About 250 fans and a swarm of media members packed a Mall of America store this week just to watch a grown man play video games. But this was no ordinary grown man.

“Let’s go, Gronk!” “Let’s go, Gronk!” fans chanted at Patriots manchild Rob Gronkowski, who was holding an Xbox controller, smiling and gesticulating as an animated version of his No. 87 hauled in passes from Tom Brady.

Making this pre-Super Bowl scene more surreal, Gronkowski technically was still in the NFL’s concussion protocol after suffering a vicious helmet-to-helmet hit in the AFC Championship Game. He returned to practice last Saturday but didn’t officially clear the protocol until Thursday.

No doctor would prescribe bright lights, loud noises and suffocating crowds for a concussion patient. Gronkowski collected about $35,000 for the Xbox appearance, according to a person familiar with the deal, but lost the Madden ’18 game to Eagles running back LaGarrette Blount 33-13.

 

“My Madden skills aren’t as good as my real football skills,” Gronkowski assured the crowd Tuesday night.

Yes, Gronk is still Gronk — goofy, lovable, and an absolute freak of nature. But that’s not what makes a healthy Gronkowski so dangerous to Philadelphia’s championship hopes.

“I know we think of Rob as fun-loving Gronk, but he’s a professional,” Patriots captain Matthews Slater said. “He really takes what we do here seriously. He’s got a lot of God-given ability, but it’s not by accident that he’s been able to accomplish what he’s accomplished.”

At age 28, Gronkowski has 76 career TD receptions in eight seasons and already holds the NFL record for postseason TDs by a tight end, with 10.

• **DATA UNDER STUDY**:

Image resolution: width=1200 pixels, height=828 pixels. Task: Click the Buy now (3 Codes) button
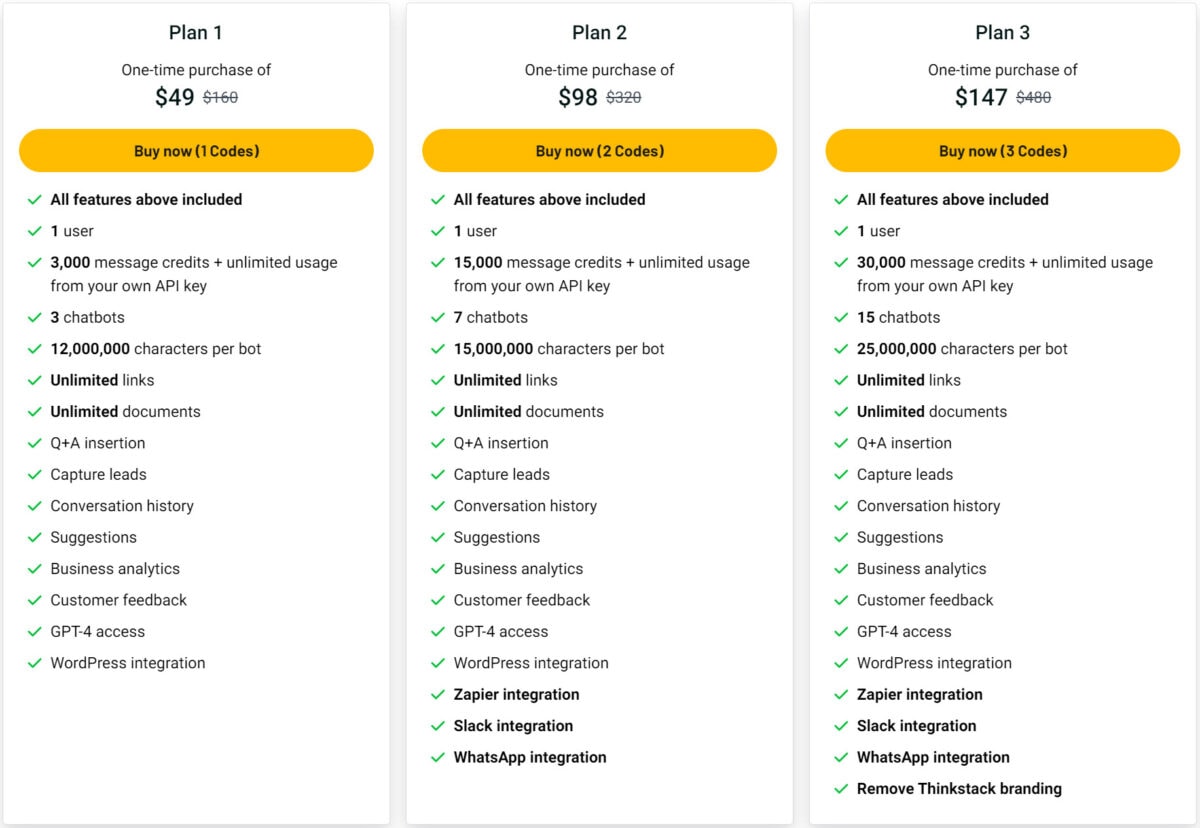click(1002, 150)
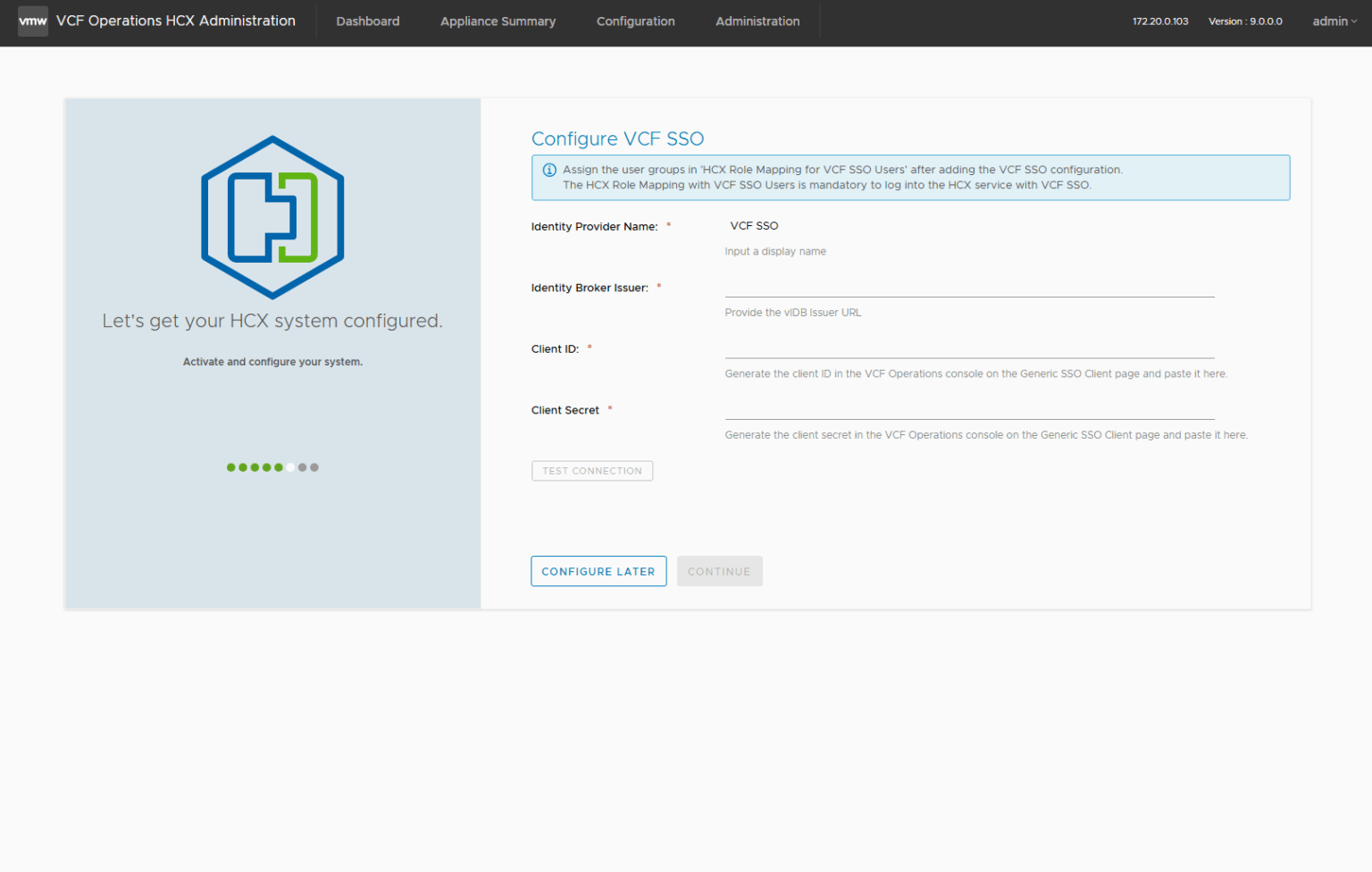The height and width of the screenshot is (872, 1372).
Task: Click the IP address 172.20.0.103
Action: pyautogui.click(x=1159, y=21)
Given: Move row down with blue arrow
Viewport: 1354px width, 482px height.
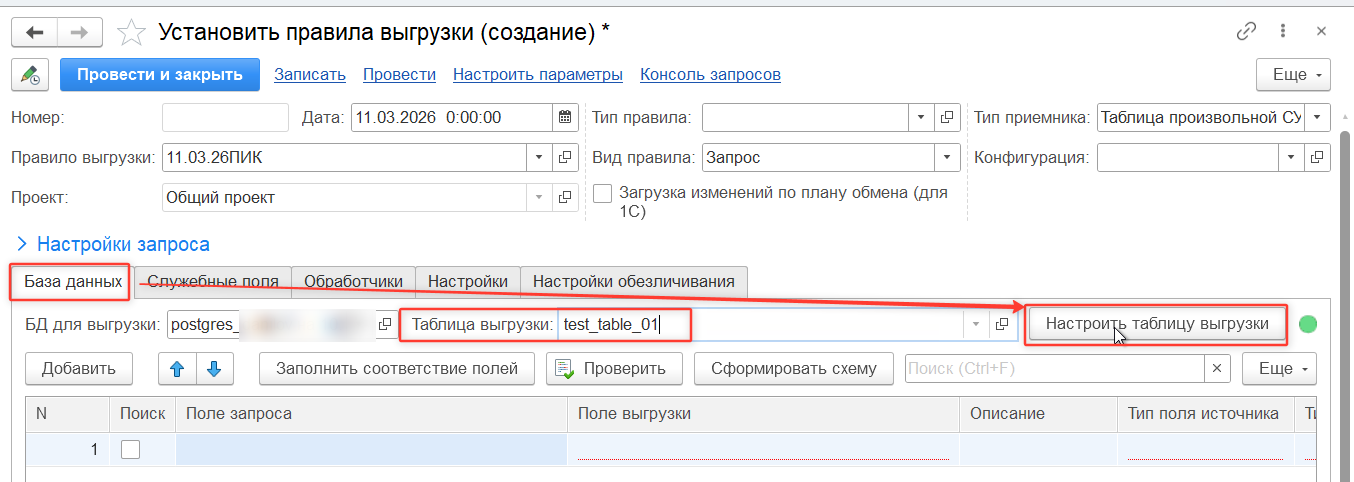Looking at the screenshot, I should (214, 369).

• **QUESTIONS TO ANSWER**:
**A.** In the article about Rob Gronkowski's Mall of America appearance, what made the pre-Super Bowl scene more surreal?
**B.** Update the Gronkowski article by writing it out starting at "Making this pre-Super" and ending at "Philadelphia’s championship hopes.", with "Thursday" changed to "Friday".

• **SOLUTIONS FOR EACH TASK**:
**A.** Gronkowski was technically still in the NFL's concussion protocol after taking a vicious helmet-to-helmet hit in the AFC Championship Game. He did not officially clear the protocol until Thursday.

**B.**
Making this pre-Super Bowl scene more surreal, Gronkowski technically was still in the NFL’s concussion protocol after suffering a vicious helmet-to-helmet hit in the AFC Championship Game. He returned to practice last Saturday but didn’t officially clear the protocol until Friday.

No doctor would prescribe bright lights, loud noises and suffocating crowds for a concussion patient. Gronkowski collected about $35,000 for the Xbox appearance, according to a person familiar with the deal, but lost the Madden ’18 game to Eagles running back LaGarrette Blount 33-13.

 

“My Madden skills aren’t as good as my real football skills,” Gronkowski assured the crowd Tuesday night.

Yes, Gronk is still Gronk — goofy, lovable, and an absolute freak of nature. But that’s not what makes a healthy Gronkowski so dangerous to Philadelphia’s championship hopes.